Rant warning
In Australia, WW1 is made a fuss over. Kinda, sorta. Here's a useful link, and if you scroll down, the comments include some ranting by a former Australian Prime Minister (or someone doing a convincing impression)
http://thingsboganslike.com/2009/11/25/33-the-australian-victory-at-gallipoli/
For those who aren't Australian, and don't get the joke, the Gallipoli campaign is the Australian, more cringe-worthy version of Vimy Ridge. At least at Vimy Ridge, the Allied force was (slightly) more than half Canadian, if led by a British commander, and while nobody except the Canadians seem to view it as a particularly important battle, and some not even as an Allied victory, it can be at least argued to have had some success. Like the Canadians with Vimy Ridge, Gallipoli is taken as proof by Australians at how much better their soldiers are.
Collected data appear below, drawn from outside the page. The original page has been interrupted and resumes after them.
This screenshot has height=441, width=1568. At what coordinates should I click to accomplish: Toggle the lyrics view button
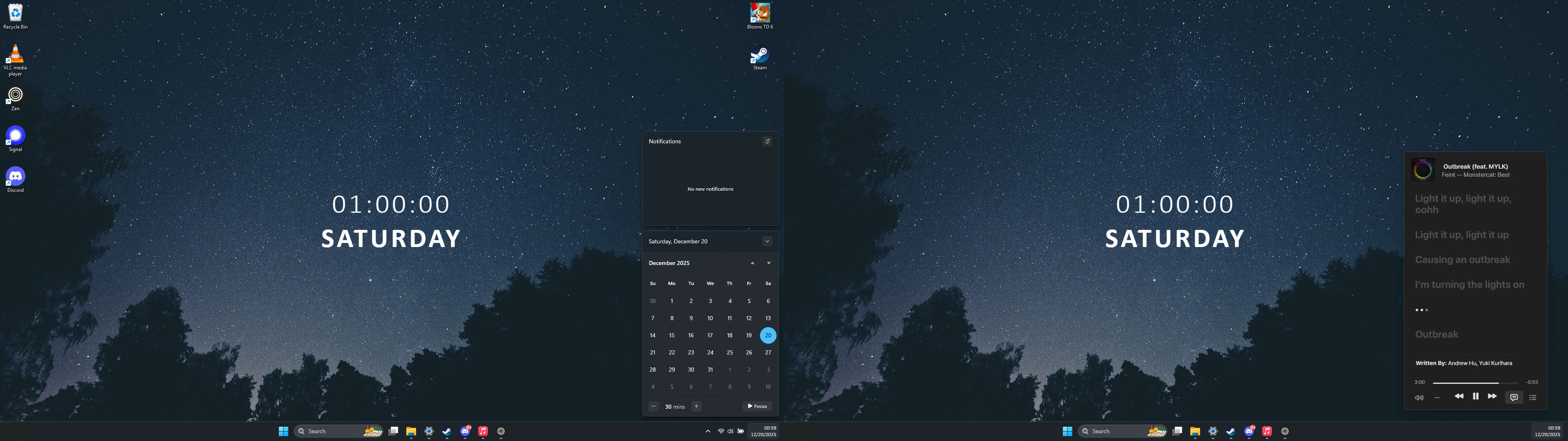pyautogui.click(x=1514, y=397)
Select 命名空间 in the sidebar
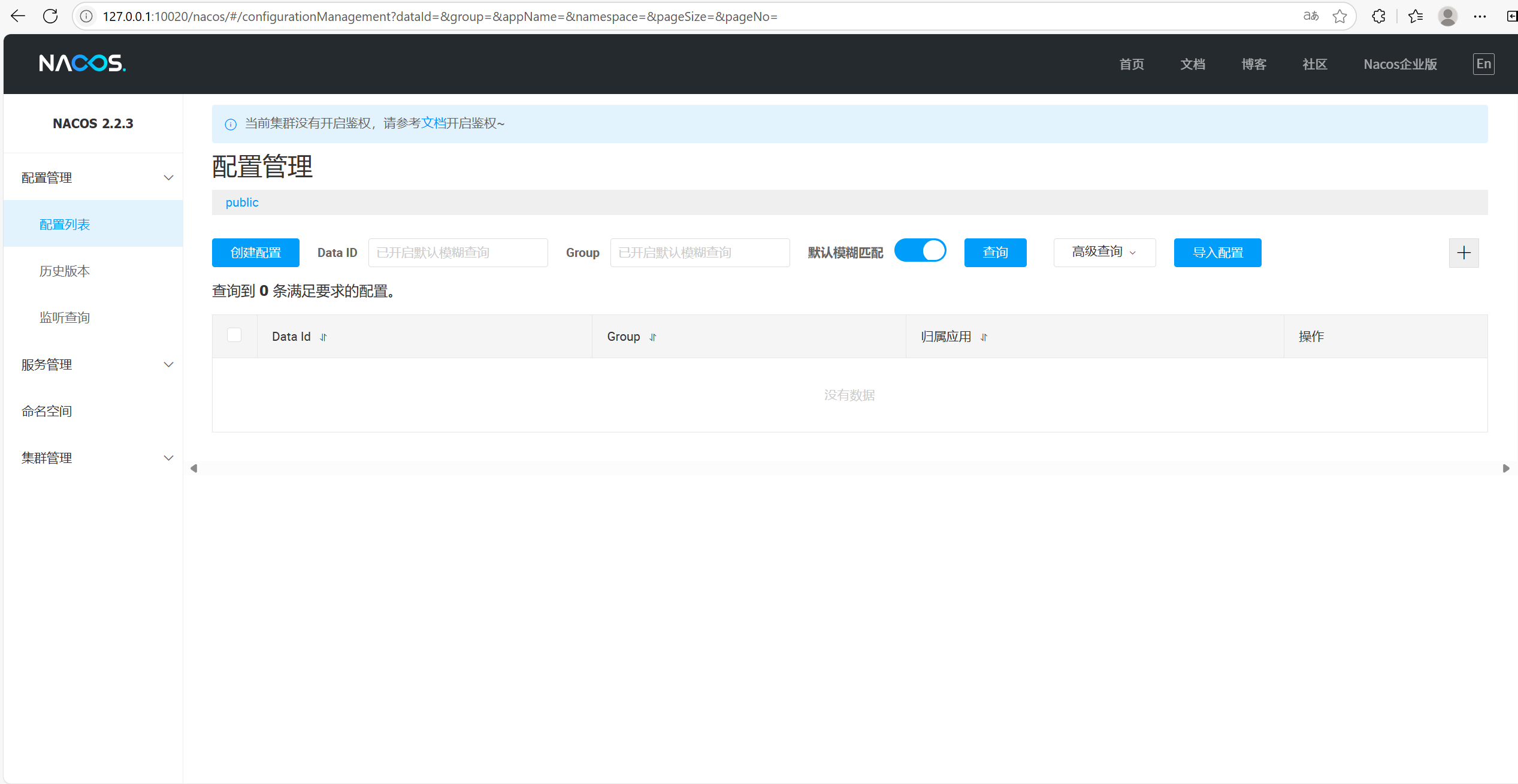The image size is (1518, 784). [x=47, y=411]
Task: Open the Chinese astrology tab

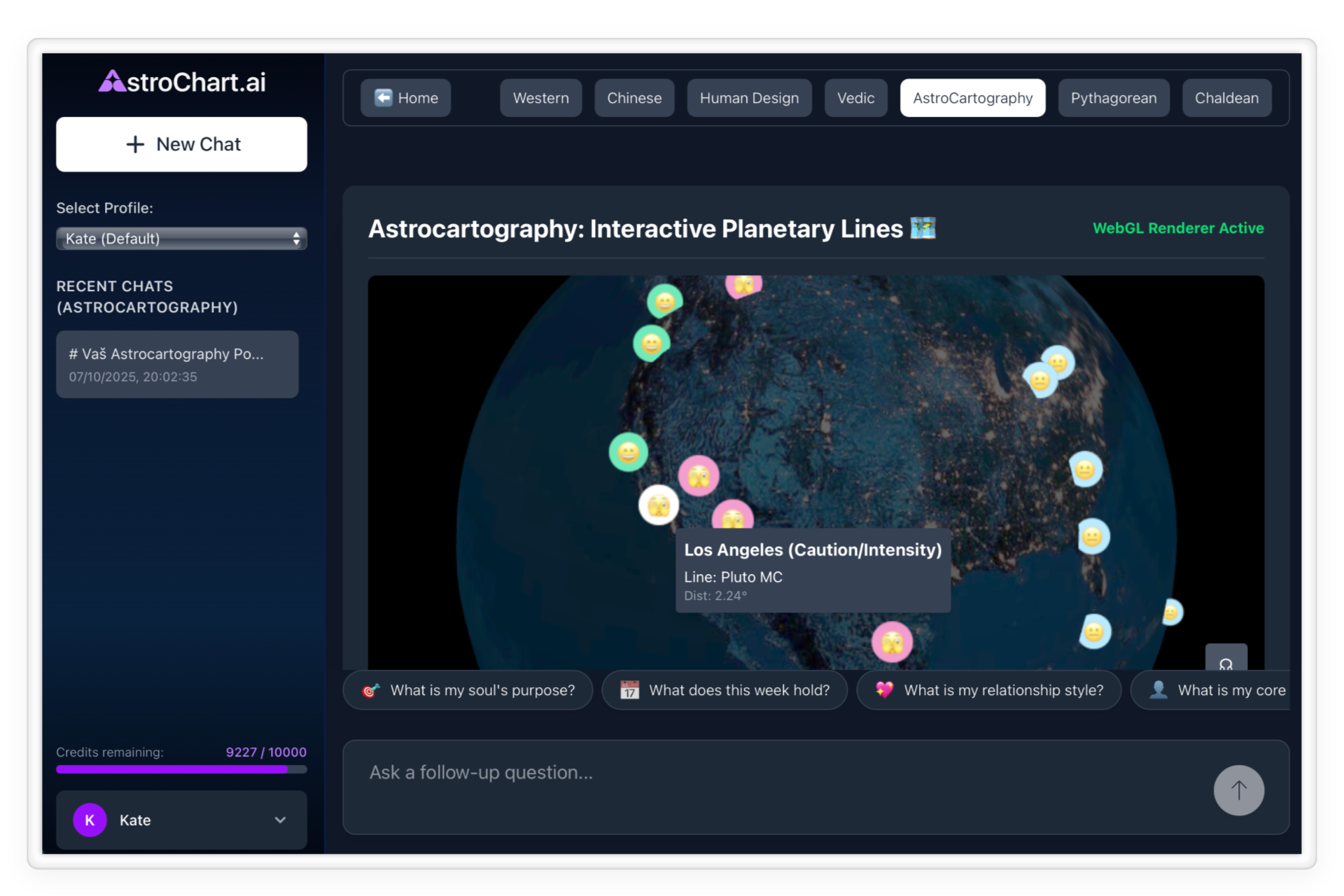Action: coord(634,98)
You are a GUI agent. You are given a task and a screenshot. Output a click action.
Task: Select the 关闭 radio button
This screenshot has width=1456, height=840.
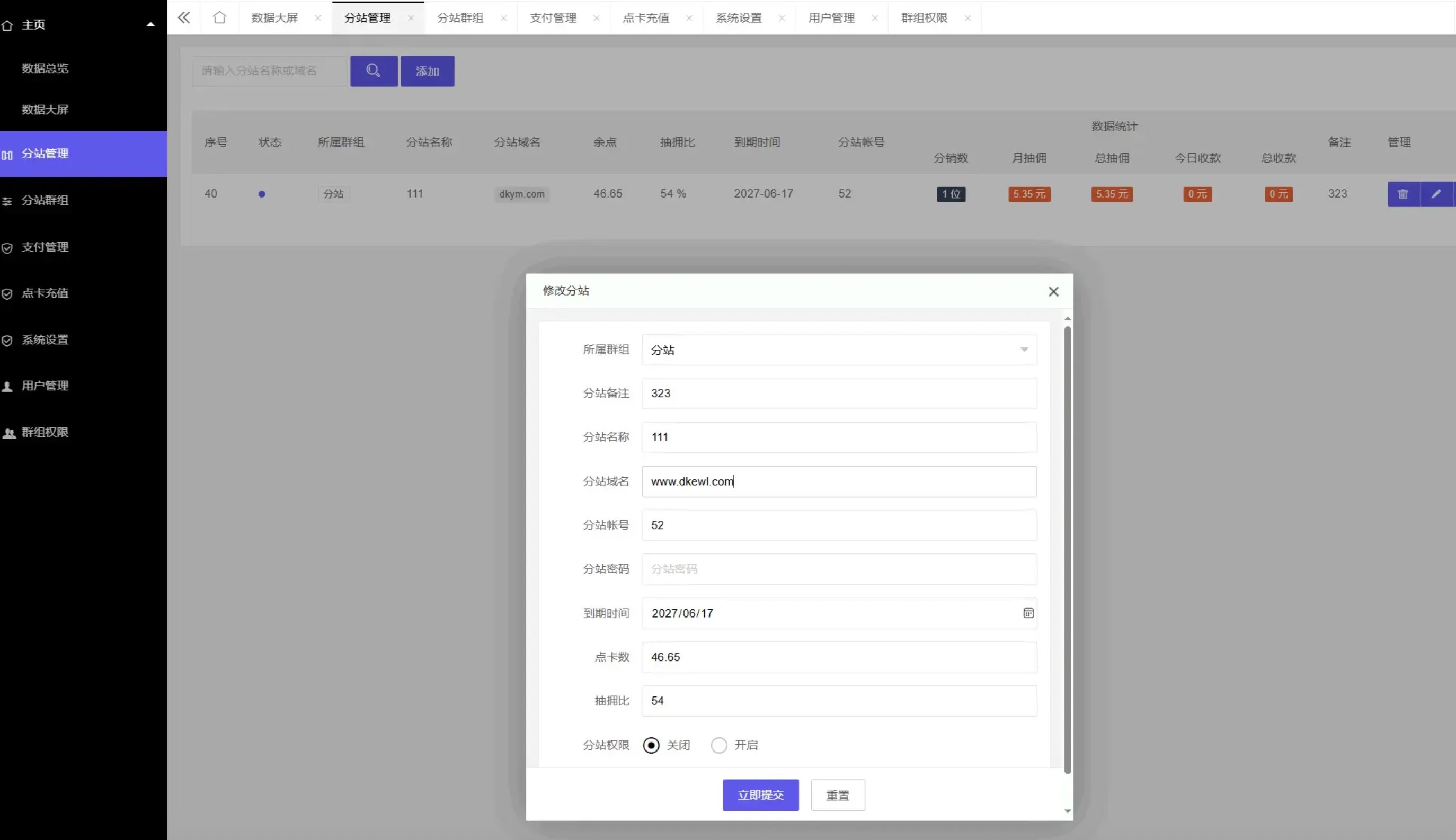point(651,745)
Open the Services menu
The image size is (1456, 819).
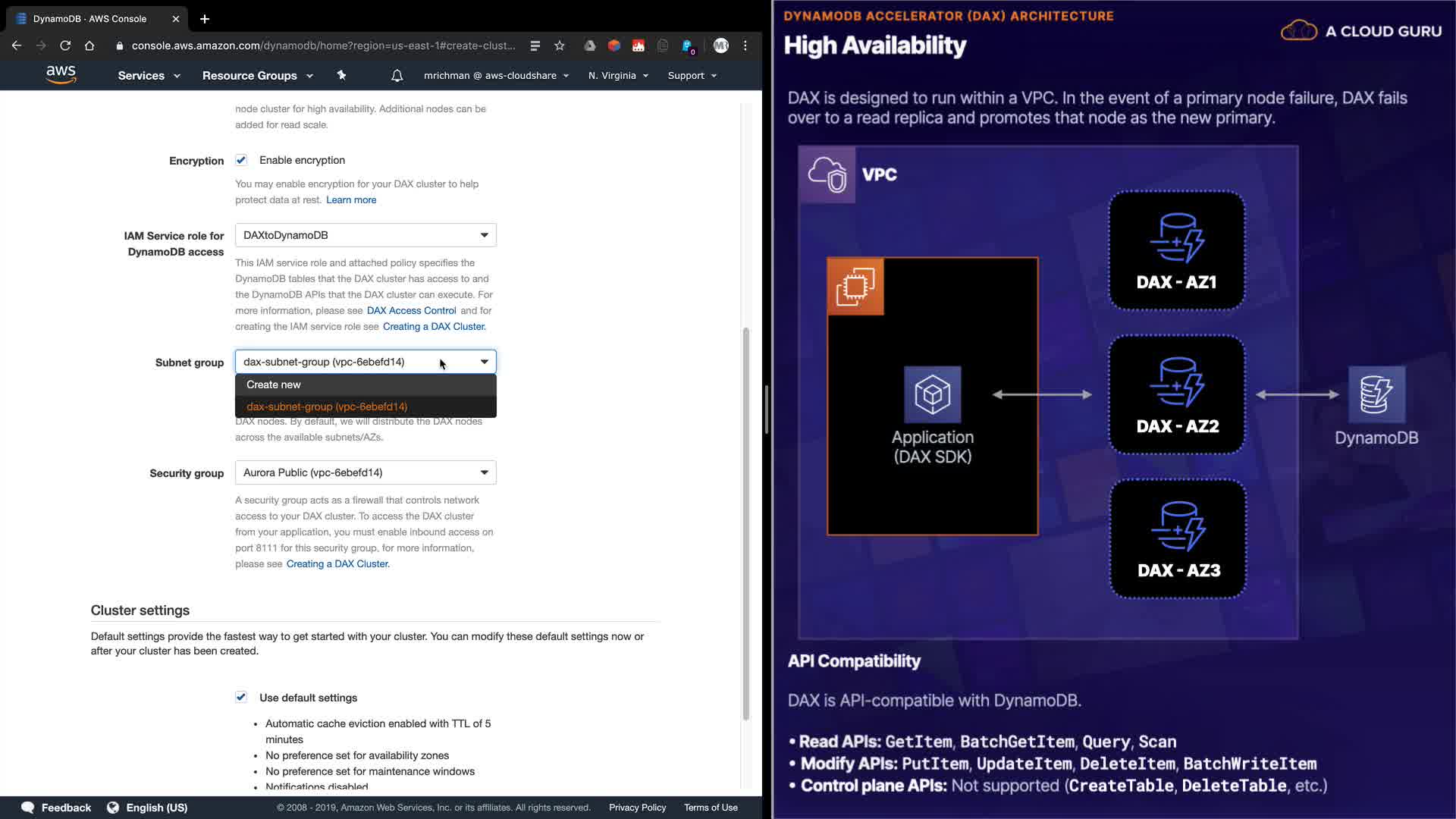point(149,76)
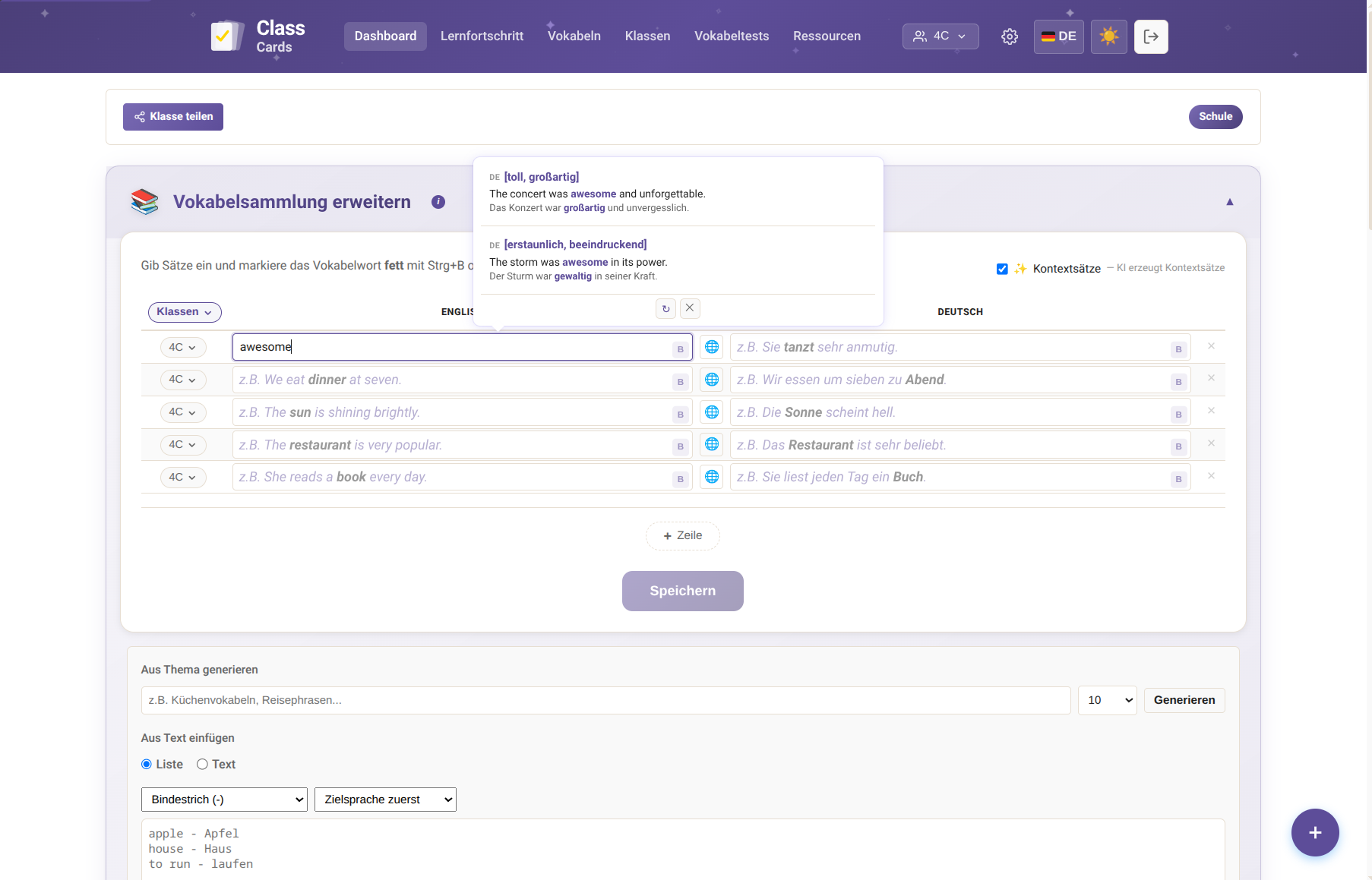
Task: Click the info icon next to Vokabelsammlung erweitern
Action: point(438,202)
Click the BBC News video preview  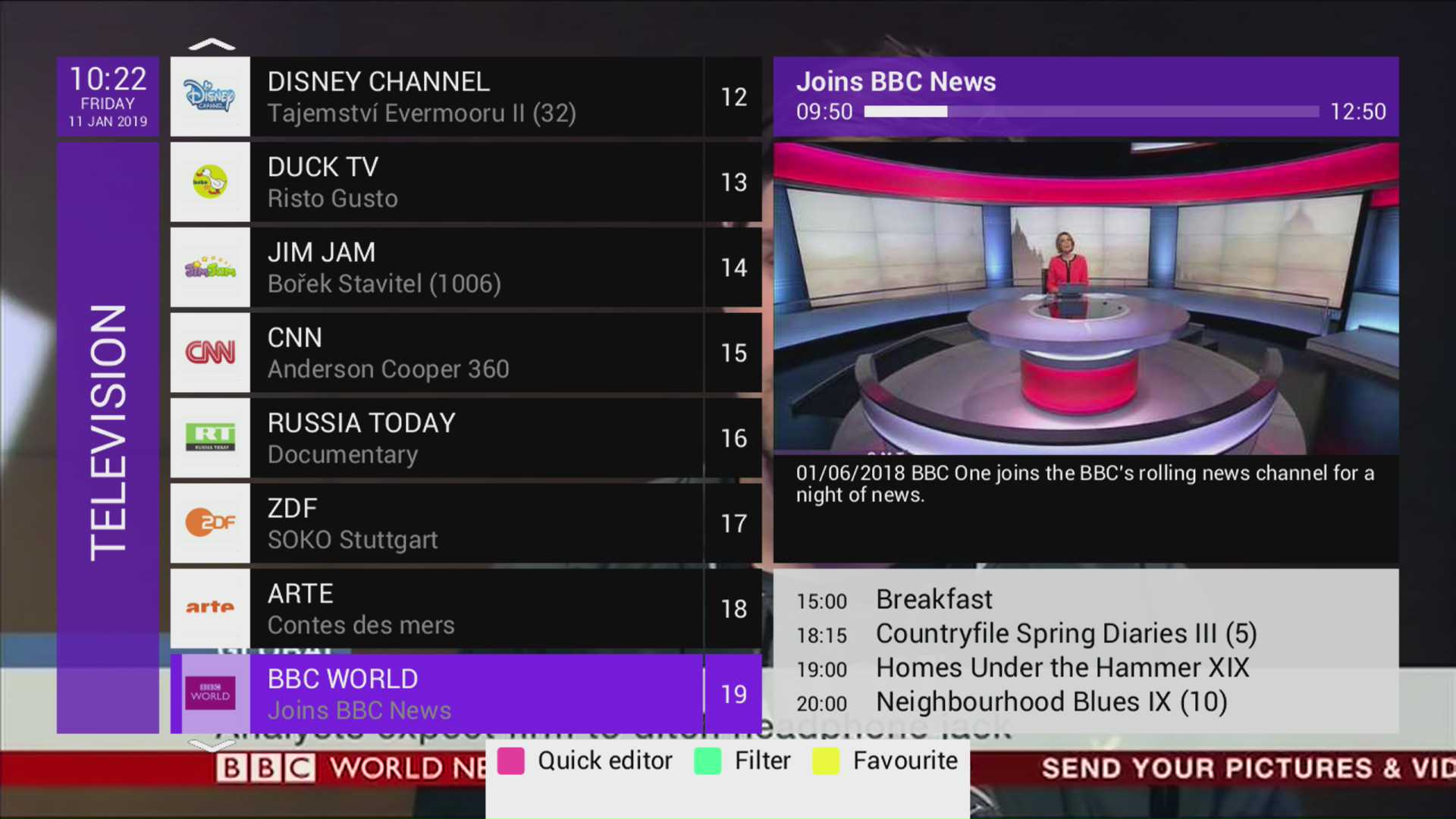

Truly embarassing numbers of Australians don't know, or have chosen to forget all sorts of important details. That it wasn't just the Australian and New Zealand Army Corps on the Allied side, that the Australian and New Zealand Army Corps had New Zealanders in it[footnote]I recall an Australian sports commentator, who, upon an Australian victory, claimed it to be "a triumph of the ANZACS over the New Zealanders", which is wrong on many levels[/footnote], that the upper echelons of command were just as incompetent in regards to everyone else everywhere else, that there was anywhere else that fighting happened in WW1 etc. Some people manage to forget that it was a defeat, rather than a glorious victory.
Nowdays, ANZAC day (the anniversary of the first Gallipoli landings) is a very special holiday in which hordes of drunken morons converge on the battlefields to play rock music [footnote]Including "Staying Alive" by the Beegees one time[/footnote]and pass out between gravestones, out of respect for the thousands of young men that died in their country's name. Because that's what it is to be Australian.
octafish said:
You weren't taught very well then, or you didn't pay attention. Sir John Monash ended WW1 by inventing the Blitzkrieg and smashing the German lines. He was given a Battlefield Knighthood for his efforts, the first in 200 years. All Australia did in WW2 is hold back the Japanese Imperial Army in Papua, and halt Rommel dead in his tracks in Africa. While no-nation can hold their heads high when it comes to the police action in Vietnam at least the Australian Forces have Long Tan.
It's a curious thing that Australia seems only to take glory from losses.
The defeat at Gallipoli is remembered, the successes on the Western front, or the sinking of the Emden by the Sydney is not. Tobruk isn't discussed as much as the Kokoda Trail (and discussion of that ends before the eventual victory). Australia remembers Vietnam, but not Korea.
Hell, even Ned Kelly got to be a folk hero, nobody remembers the Victorian police force officers that got him.